The most difficult element in this conundrum is the rapid growth of private sector financing for developing countries-those "emerging markets." Many friends and foes of the bank alike see the collapse of barriers to capital movements and the new technological and market capacity of private sector financial institutions to capture world savings, as the writing on the bank's hallowed wall.

They have a point, as the bank is only too well aware. The bank's purpose is to correct market failure-the reluctance of private sector investors to risk their money in developing countries even when decent returns are possible. It has no purpose when the market is working.

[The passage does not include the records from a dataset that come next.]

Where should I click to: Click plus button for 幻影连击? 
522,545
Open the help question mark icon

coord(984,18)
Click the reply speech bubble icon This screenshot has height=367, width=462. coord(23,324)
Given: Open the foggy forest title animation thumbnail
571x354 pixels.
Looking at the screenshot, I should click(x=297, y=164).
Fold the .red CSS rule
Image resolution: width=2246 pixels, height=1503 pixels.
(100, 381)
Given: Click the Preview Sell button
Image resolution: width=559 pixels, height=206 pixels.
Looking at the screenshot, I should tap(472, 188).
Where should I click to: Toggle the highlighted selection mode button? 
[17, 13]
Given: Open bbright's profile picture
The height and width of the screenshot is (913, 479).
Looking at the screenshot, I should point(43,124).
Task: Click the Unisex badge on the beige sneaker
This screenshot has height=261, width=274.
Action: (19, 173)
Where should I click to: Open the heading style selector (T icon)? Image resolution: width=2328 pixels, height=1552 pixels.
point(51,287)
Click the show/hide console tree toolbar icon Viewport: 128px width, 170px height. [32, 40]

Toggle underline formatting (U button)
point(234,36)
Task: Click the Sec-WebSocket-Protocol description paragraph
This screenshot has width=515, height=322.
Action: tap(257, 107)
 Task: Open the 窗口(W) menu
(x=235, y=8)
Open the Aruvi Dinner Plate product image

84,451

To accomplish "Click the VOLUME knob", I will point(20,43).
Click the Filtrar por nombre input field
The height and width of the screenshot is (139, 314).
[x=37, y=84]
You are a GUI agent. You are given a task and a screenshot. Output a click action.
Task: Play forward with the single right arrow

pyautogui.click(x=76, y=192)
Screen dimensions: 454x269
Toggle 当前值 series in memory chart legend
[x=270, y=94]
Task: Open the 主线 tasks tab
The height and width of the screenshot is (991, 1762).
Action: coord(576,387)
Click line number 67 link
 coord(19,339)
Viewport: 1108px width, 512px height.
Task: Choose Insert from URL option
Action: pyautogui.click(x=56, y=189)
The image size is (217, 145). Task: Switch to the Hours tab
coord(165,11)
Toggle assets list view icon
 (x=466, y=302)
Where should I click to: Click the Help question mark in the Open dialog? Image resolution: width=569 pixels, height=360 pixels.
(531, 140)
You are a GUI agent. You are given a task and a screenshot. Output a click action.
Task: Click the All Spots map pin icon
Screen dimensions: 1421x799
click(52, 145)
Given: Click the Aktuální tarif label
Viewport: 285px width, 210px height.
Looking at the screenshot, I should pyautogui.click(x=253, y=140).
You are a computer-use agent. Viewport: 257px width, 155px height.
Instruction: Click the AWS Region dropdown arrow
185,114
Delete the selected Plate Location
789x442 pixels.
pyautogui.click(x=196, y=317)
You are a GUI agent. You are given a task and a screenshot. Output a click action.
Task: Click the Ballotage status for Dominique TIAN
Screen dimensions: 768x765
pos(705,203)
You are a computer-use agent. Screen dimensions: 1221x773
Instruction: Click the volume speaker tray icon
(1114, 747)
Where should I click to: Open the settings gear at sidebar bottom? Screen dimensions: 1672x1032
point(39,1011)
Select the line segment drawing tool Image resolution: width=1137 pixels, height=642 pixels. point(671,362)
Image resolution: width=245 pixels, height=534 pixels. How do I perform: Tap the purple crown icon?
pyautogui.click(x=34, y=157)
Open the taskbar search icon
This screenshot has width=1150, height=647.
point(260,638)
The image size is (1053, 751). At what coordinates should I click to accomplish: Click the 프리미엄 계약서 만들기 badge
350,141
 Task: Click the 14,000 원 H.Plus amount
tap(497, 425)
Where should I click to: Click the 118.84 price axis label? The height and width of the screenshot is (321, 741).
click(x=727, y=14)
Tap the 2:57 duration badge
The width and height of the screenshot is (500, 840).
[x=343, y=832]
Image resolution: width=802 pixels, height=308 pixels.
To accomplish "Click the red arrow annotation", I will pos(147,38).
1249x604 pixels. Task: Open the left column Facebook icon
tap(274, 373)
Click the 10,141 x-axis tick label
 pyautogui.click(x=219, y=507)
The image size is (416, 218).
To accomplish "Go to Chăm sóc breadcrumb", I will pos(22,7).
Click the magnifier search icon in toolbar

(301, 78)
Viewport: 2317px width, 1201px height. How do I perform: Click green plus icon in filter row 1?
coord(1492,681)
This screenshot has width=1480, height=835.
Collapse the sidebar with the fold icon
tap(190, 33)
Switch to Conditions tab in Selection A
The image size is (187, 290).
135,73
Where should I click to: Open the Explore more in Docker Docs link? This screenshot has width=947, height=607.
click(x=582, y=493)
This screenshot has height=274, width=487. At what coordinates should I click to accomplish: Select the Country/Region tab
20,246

But it is still hard for a poor country to borrow money more cheaply than from the World Bank. The advice and expertise which comes with each loan is often much appreciated-although some countries find the bank's long shopping list of conditions covering everything from the rights of women to the probity of civil servants rather tiresome. Very poor countries, especially in Africa and South Asia, still cannot raise money elsewhere and will depend on the bank for years to come. They appreciate their long term relationship with the bank, remembering from the last wave of private sector enthusiasm in the 1970s, that international capital is very fickle. Nevertheless, the prospect of being a parking lot for the world's economic basket cases and an over-capitalised management consultancy is not an appealing future. It also implies an uncomfortably slimmer World Bank.

Wolfensohn is right to identify his first priority as rebuilding coherent support for the bank, inside and out-side the institution. Only then can it formulate a sense of direction suitable for the new world. The exercise is political, appealing to justice and humanity, rekindling the passionate rejection of poverty which laissez-faire selfishness and bank logic-chopping have all but extinguished, while at the same time acknowledging the new role of the private sector and some of the criticisms of traditional development economics.

The stakes are high. More than one billion people survive on a dollar a day, and the ranks of the very poor are swelling. Most staff, shareholders and borrowers are urging Wolfensohn on, hoping against the deadweight of experience that he will succeed where predecessors have failed. Now we must wait to see whether they feel the same way on April Fool's Day 1997.